Realizing I can’t remember some of those moments because I was moving through life in a daze?  That’s a sobering thought.

I don’t tend to hang myself with guilt or beat myself up with regret.  But I do tend to let my past guide me.

These relationships I have over here?  They’re not just important to me.  They’re my lifeline.  These kids might temporarily be mine before they head off into the wide world but they are my saving grace, my road to sanctification.

How will I possibly live with myself if I don’t nurture the little lives that I labored to bring into this world?

My littlest one is almost 4.  Life has slowed down considerably for me.  We can actually travel and not have to listen to screaming thirty minutes in.  No more diapers or nursing babies.  No more meltdowns eagerly awaiting naptimes.  I’ve got two boys that I can’t remember the last time they asked me to pick them up or hold them.  I only hear “Mommy watch this” occasionally these days.  My once upon a time toddlers now help around the house and ease the workload of this busy mama so life doesn’t feel so overwhelming.

But I’ve spent the past few weeks looking at them wondering how the last few years impacted our relationships.  I know I was here physically, but my goodness, mentally I was exhausted.  Some days I felt like I had nothing left in me to give.  I can’t honestly say that I paused long enough to listen to each of them.  There was always so much laundry and cooking and cleaning and the minute one began to talk, another began to cry.  I literally spent the last few years divided, not really giving fairly to any of them.

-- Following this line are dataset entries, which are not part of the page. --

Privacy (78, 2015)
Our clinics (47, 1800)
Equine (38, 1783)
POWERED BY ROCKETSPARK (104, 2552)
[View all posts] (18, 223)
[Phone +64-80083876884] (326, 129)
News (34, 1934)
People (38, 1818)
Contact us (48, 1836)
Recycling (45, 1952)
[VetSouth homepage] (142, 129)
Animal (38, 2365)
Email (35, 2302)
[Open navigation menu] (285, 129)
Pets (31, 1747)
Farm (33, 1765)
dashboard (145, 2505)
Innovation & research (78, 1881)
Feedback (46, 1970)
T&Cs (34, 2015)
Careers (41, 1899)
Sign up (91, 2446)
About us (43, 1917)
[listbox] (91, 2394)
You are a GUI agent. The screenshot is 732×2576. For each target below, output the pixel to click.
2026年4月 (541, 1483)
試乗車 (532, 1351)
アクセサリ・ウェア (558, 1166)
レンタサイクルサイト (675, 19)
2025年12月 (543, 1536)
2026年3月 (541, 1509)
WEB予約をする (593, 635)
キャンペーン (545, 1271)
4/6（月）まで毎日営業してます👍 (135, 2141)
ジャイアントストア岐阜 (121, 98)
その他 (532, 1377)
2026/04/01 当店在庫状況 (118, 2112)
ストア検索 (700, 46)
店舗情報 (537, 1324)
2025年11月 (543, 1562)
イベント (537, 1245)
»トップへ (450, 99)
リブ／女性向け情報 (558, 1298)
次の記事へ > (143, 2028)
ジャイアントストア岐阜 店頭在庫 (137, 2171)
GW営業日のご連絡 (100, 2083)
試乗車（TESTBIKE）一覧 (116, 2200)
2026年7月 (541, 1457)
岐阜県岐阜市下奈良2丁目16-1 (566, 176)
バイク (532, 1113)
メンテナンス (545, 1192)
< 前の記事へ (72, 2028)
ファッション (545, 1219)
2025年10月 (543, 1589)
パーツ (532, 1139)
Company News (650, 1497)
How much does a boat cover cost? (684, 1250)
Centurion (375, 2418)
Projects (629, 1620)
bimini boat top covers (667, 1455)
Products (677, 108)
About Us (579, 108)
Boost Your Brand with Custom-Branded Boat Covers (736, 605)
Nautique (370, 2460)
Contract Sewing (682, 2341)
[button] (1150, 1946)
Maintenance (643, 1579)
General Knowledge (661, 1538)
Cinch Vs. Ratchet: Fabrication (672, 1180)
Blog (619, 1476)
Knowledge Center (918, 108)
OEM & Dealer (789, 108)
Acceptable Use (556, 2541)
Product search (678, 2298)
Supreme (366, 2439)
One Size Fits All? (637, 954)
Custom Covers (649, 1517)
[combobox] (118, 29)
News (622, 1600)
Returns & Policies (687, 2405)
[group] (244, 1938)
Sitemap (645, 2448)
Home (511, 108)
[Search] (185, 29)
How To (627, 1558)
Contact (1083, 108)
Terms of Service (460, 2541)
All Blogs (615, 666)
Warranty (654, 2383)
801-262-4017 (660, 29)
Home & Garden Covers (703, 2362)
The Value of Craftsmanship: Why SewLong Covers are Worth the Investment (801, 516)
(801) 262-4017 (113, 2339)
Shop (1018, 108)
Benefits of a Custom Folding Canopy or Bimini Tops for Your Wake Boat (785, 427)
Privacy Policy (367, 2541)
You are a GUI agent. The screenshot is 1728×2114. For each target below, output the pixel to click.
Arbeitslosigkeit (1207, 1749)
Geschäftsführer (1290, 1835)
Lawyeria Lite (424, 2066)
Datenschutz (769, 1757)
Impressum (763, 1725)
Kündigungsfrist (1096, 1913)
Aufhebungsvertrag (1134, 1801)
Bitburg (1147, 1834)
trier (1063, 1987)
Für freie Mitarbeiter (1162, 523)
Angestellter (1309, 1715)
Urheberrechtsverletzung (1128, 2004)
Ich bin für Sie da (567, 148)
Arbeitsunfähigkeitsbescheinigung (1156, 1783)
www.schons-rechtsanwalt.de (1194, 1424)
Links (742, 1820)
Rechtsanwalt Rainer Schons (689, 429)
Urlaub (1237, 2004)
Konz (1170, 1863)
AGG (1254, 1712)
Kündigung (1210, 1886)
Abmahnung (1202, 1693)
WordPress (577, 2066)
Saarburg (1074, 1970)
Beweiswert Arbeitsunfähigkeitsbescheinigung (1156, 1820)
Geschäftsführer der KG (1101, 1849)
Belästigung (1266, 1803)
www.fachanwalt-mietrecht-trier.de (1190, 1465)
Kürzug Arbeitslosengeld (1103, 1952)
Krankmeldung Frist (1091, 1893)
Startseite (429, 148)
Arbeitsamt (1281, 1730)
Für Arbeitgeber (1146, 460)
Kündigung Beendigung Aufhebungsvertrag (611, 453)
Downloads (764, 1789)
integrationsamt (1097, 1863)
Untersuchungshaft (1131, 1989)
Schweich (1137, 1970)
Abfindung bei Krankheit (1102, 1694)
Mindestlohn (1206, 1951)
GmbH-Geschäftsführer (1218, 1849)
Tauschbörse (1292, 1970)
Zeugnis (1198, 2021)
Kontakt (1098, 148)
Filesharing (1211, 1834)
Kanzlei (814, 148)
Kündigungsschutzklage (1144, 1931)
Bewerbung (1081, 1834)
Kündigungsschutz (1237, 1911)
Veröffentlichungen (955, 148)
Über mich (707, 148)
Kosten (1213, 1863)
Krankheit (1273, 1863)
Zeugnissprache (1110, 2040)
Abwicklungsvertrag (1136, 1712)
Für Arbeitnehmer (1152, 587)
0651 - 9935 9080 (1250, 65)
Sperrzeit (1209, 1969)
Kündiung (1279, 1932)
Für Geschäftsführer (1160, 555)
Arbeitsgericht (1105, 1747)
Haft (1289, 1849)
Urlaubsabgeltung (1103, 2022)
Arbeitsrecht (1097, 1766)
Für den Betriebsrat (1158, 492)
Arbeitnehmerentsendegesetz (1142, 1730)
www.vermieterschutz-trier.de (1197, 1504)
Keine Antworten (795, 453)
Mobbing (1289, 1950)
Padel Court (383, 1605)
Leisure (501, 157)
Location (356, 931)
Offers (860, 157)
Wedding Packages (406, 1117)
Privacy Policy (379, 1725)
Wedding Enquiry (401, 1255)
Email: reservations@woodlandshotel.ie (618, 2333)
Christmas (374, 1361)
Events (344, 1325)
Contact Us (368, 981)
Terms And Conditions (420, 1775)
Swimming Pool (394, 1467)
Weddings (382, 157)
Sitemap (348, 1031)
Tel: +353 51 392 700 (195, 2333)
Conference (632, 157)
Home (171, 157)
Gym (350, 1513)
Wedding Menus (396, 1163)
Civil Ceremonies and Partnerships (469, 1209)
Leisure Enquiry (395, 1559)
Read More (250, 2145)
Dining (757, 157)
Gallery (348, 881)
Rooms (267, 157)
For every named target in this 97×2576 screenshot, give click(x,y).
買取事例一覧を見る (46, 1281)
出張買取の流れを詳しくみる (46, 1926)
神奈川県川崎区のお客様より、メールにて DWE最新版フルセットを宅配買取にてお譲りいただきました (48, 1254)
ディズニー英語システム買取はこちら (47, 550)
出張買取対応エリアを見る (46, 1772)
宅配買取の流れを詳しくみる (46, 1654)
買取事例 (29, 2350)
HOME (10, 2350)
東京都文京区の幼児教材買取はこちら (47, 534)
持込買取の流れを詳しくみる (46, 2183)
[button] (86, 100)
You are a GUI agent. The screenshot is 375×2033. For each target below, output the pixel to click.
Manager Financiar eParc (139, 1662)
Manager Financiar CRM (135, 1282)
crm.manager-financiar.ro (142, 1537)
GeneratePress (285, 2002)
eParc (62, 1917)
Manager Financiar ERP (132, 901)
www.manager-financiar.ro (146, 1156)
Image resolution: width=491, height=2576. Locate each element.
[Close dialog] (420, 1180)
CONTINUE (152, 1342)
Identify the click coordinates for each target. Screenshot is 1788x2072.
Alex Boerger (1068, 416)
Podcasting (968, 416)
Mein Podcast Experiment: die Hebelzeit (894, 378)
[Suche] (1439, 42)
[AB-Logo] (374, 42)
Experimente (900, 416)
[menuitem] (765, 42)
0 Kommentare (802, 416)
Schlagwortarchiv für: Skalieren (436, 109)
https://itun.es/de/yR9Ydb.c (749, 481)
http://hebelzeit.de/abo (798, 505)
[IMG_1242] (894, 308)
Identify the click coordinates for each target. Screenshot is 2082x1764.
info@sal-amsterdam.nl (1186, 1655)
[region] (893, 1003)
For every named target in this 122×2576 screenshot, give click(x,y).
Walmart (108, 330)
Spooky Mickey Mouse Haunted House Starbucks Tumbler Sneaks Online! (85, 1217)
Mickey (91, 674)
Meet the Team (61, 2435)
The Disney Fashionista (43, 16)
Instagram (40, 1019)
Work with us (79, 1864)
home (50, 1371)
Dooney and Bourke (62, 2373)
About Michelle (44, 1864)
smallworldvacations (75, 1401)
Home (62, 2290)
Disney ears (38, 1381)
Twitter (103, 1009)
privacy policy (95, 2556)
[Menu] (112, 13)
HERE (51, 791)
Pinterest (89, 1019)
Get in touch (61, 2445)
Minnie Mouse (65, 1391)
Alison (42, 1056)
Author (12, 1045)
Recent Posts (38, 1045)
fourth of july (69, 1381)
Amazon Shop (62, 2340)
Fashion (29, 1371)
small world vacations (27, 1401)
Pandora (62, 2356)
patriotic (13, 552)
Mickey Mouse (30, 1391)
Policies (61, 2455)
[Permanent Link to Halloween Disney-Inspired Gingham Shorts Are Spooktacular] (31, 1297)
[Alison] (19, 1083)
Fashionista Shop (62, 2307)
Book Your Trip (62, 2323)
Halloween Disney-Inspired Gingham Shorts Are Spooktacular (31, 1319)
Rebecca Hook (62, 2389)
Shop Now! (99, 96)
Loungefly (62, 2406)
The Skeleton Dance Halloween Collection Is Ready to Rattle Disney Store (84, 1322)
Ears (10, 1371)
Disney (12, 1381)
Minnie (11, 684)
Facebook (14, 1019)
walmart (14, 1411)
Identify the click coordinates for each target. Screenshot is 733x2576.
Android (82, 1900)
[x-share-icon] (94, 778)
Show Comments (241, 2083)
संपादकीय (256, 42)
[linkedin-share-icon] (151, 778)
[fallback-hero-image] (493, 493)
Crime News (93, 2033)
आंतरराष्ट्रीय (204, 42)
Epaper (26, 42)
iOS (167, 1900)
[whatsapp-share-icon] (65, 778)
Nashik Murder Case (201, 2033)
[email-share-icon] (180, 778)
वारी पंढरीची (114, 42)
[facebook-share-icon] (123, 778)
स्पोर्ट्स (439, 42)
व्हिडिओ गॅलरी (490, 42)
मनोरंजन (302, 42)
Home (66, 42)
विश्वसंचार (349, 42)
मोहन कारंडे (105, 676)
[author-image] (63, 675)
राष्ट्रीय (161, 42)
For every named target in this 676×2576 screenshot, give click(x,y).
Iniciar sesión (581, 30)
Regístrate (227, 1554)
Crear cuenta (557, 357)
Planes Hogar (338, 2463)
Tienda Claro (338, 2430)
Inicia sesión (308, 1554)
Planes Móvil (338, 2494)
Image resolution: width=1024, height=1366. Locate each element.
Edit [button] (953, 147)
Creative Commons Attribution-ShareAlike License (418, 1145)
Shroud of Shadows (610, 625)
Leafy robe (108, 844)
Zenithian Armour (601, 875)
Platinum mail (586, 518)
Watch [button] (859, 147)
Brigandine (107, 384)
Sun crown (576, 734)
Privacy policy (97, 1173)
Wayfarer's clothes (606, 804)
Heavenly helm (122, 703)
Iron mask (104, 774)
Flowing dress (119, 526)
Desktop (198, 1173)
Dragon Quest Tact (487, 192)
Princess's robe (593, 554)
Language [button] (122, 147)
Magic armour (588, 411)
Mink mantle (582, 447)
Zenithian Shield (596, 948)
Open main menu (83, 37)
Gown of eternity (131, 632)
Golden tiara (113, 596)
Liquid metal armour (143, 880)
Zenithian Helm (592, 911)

Of course it doesn’t help that on top of all my own self-induced responsibilities, I also had the distraction of an outside world.  Text messages, social calls, Facebook groups, the world of internet.  It all moves so fast today.  So very fast.

So how do I nurture the relationships that give me purpose in such a fast paced world?

I have a vision of what I want our relationship to look like twenty years from now.  And so I choose.  I choose to slow down.  To stop and savor.  To be intentional.  Intentional in my plans.  Intentional in my conversations.  Intentional in the moments I share with these darling little beings.  Intentional because that’s how a goal is met…one intention at a time.

If you want to be a pro soccer player someday, you train.  Intentionally.  You don’t spend your days eating bags of potato chips and greasy hamburgers.  You don’t take weeks off  to stay indoors reading books about soccer.  You play soccer.  It’s one training session at a time.  One intentional day at a time.

Relationships are no different.

Sometimes those intentional moments require a complete break from the fast paced beat of our everyday lives.  Sometimes it’s as simple as turning off the phone.  Other times it’s as simple as choosing them over some imagined priority.  It’s always as easy as looking into their eyes when they’re talking to me.  Listening to them when they express themselves (even when that’s done through a cascade of tears or a fit of anger).  Holding them even when they think they don’t need to be held.

Those things pressing into me from every side.   Most of those things will still be there tomorrow.  They’ll still be there twenty years from now.  But these relationships I’m building?  That’s happening now.  And I have to choose.  If I want those to look like I imagine in twenty years, then I have to choose to be intentional today.